Dans les villes, les campagnes, les services publics, chacun voit pourtant une autre réalité : pression constante sur le logement, sur l’école, sur la sécurité, sur l’hôpital, sur la cohésion sociale elle-même.

Ce décalage entre le discours officiel et l’expérience quotidienne constitue désormais une fracture politique majeure.


Une politique qui n’a jamais existé

Depuis des décennies, le sujet est traité comme une gêne passagère qu’il suffirait de contourner. On annonce des plans, on crée des commissions, on publie des rapports, on multiplie les déclarations solennelles. Puis tout continue.

Aucune ligne durable. Aucune stratégie lisible. Aucun objectif chiffré sérieux. Aucun contrôle cohérent.

L’immigration n’a pas été pilotée : elle a été subie, tolérée, parfois encouragée, toujours niée dans ses conséquences.

L’illusion de l’intégration automatique

Le mot revient sans cesse dans les discours : intégration. Comme si la simple présence sur le territoire suffisait à produire mécaniquement une adhésion aux règles communes, à la culture, aux mœurs, à l’autorité de l’État.

Or intégrer suppose des structures solides, une école exigeante, une politique du logement rigoureuse, un marché du travail dynamique, une autorité respectée. Rien de tout cela n’est aujourd’hui à la hauteur des flux observés.

On promet une société harmonieuse tout en organisant matériellement les conditions de la séparation.

Les chiffres qu’on ne commente jamais

Chaque année, des centaines de milliers de titres de séjour supplémentaires. Des régularisations continues. Des déboutés du droit d’asile qui restent sur le territoire.
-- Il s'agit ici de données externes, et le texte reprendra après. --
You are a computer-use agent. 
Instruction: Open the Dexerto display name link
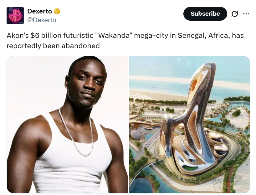[39, 11]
Des filières clandestines parfaitement structurées.

Dans le même temps, des communes asphyxiées, des policiers débordés, des magistrats saturés, des enseignants impuissants.

Le système tient par inertie administrative, non par volonté politique.
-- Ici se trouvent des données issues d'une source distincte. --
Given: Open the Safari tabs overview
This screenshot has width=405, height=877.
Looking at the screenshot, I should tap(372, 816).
La comédie des lois symboliques

Régulièrement, un texte est présenté comme un tournant historique. Quelques semaines de débats. Des compromis bancals. Des postures indignées. Puis une censure partielle, un détricotage juridique, un retour à la situation antérieure.

On légifère pour donner l’impression d’agir, pas pour changer réellement le cours des choses.

La souveraineté est devenue un mot abstrait, vidé de sa substance concrète.

Le peuple ne croit plus aux explications officielles

Ce n’est pas l’extrémisme qui progresse, c’est la lucidité. Quand les citoyens constatent que ce qu’on leur raconte ne correspond plus à ce qu’ils vivent, la confiance disparaît.

Ils entendent parler de valeurs universelles, mais voient leurs quartiers se fragmenter.
Ils entendent parler de contrôle, mais constatent l’impuissance.
Ils entendent parler d’humanité, mais vivent l’insécurité quotidienne.

Cette dissonance alimente la colère, la résignation ou le repli.

Le cœur du problème n’est pas aux frontières

Les responsables aiment invoquer l’Europe, les conflits lointains, la mondialisation, les trafiquants. Tout sauf eux-mêmes.

Pourtant, les décisions se prennent à Paris. Dans les ministères. Dans les cabinets. Dans les hautes administrations. Là où vivent rarement ceux qui subissent directement les effets des politiques menées.

La crise migratoire française n’est pas importée : elle est administrée.

La France ne manque pas de moyens, elle manque de dirigeants prêts à préférer l’intérêt du pays à leur tranquillité personnelle.